After a "HIGH" signal is applied to SIn, if the clock signal S1o generated by the horizontal sync signal is "HIGH", then the M1 transistor is turned on at time t3 (FIG. 3). Then, the M3, M5 and M7 transistors are all turned on. These transistors are connected to the node a2 connecting the M1 and M2 transistors. However, the M5 transistor is not supplied with a "HIGH" signal, because the M4 transistor is not provided with a "HIGH" signal (S2o is "LOW"). Moreover, the M7 transistor is not supplied with a "HIGH" voltage, because the M6 transistor is not turned on. Before the S1o clock signal changes to "LOW", the S2o clock signal becomes "HIGH" at time t4. So the M6 transistor is turned on by the signal of the M4 transistor through node b1 at time t4. At that time, the S2o voltage through the MS transistor passes the M11 transistor turned on by the SIn signal and turns on the M8 transistor. When the S1o signal becomes "LOW" at time t5, the M1 transistor is turned off and the M5 and M7 transistors, of which gates are connected to the node a2, are also turned off at time t5. When S1o is "LOW" and S2o is "HIGH", S1o becomes "HIGH" at time t6. At that time, the M6 transistor is turned on by the clock signal S2o, and the clock signal S2o is applied to the first scan line connected to the Rn terminal.
At the same time, the S3o clock signal is applied to the Rn+1 of the next (second) row selector for the terminal Rn+1 as a shift signal. When the S1e of the second row selector becomes "HIGH" at time t7, the SIn becomes "LOW". At that time, the M2, M4 and M11 transistors in the first row selector are turned off and the second row selector starts working in a similar manner to the first row selector, as described above.
In manufacturing a conventional LCD device, the liquid crystal panel and the driving ICs are separately manufactured and assembled using a lead wire of lead film. In recent years, there is a need for manufacturing the driving ICs directly on the liquid crystal panel. However, the conventional structure of the driving circuit is so complicated and includes so many lead lines as not to allow manufacturing of the driving circuit directly on the liquid crystal panel. Moreover, the clock signal's converting to a "HIGH" signal lags behind the horizontal sync signal's converting to a "HIGH" signal in the conventional arrangement.
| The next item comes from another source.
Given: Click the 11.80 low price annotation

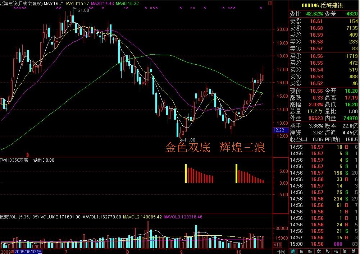Looking at the screenshot, I should click(189, 140).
Because the transistor used in the driving IC includes an amorphous silicon, having a slow response time in character, a need arises to guarantee the sufficient response time of the driving IC. Consequently, it is an important point that the signals used to drive the devices should be moderated according to the character of the materials making up the driving IC. If the driving ICs are composed of polysilicon, which has a faster response time, it is difficult to precisely control the driver IC.
Furthermore, according to the wave shape of the clock signals S1, S2 and S3, their "HIGH" states are overlapped with each other. The "HIGH" state of the S3 signal causes unpredicted influences to the shift signal. Therefore, most of the TFTs are simultaneously turned on when a scan line is selected. This results in the circuit of the driving IC having a high load.